Tuesday, April 10, 2012

Is Violation of Employer's Computer Use Policy a Federal Crime?

The Ninth Circuit handed down its opinion in U.S. v. Nosal today, adopting a narrow view of the Computer Fraud and Abuse Act. Judge Kozinski opens the opinion with a great intro:
Computers have become an indispensable part of our daily lives. We use them for work; we use them for play. Sometimes we use them for play at work. Many employers have adopted policies prohibiting the use of work computers for nonbusiness purposes. Does an employee who violates such a policy commit a federal crime? How about someone who violates the terms of service of a social networking website? This depends on how broadly we read the Computer Fraud and Abuse Act (CFAA), 18 U.S.C. § 1030.

Dataset excerpts:
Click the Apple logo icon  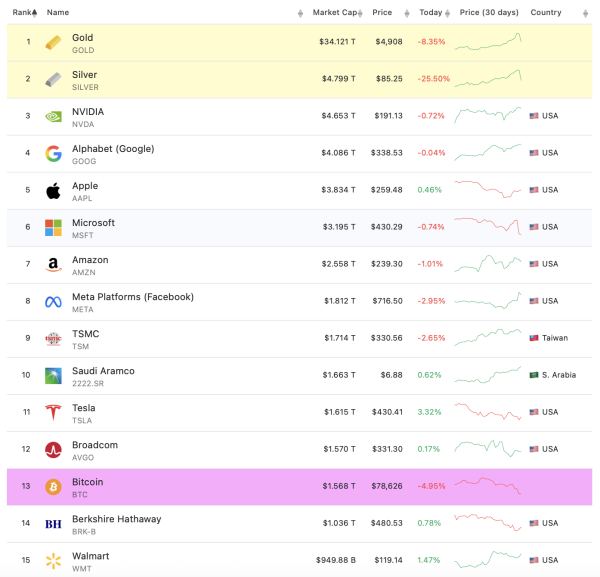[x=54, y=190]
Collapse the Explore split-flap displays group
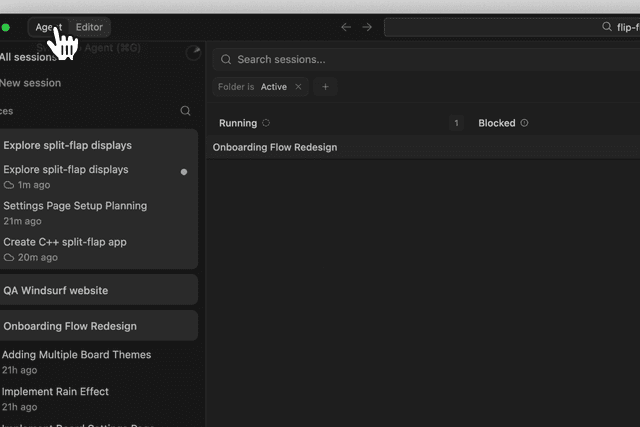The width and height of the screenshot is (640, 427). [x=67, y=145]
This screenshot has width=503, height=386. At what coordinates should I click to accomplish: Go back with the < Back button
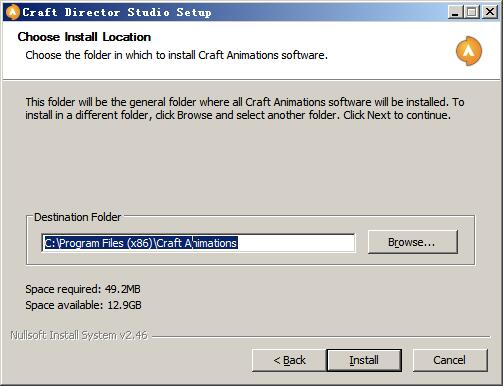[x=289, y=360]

Problems:
(1) Answer these questions about the article on the computer use ruling:
(a) On what date was the article posted?
(b) Which judge opens the opinion?
(c) Under what U.S. Code section is the Computer Fraud and Abuse Act cited?
(2) Can you shift every coordinate in the answers by -146 and rewrite the records, requests included, beginning at the line that has "This screenshot has" and running through the end of the records? Leave the pictures out.

Per-task answers:
(1)
(a) Tuesday, April 10, 2012
(b) Judge Kozinski
(c) 18 U.S.C. § 1030

(2)
This screenshot has width=503, height=386. At what coordinates should I click to accomplish: Go back with the < Back button
[x=143, y=214]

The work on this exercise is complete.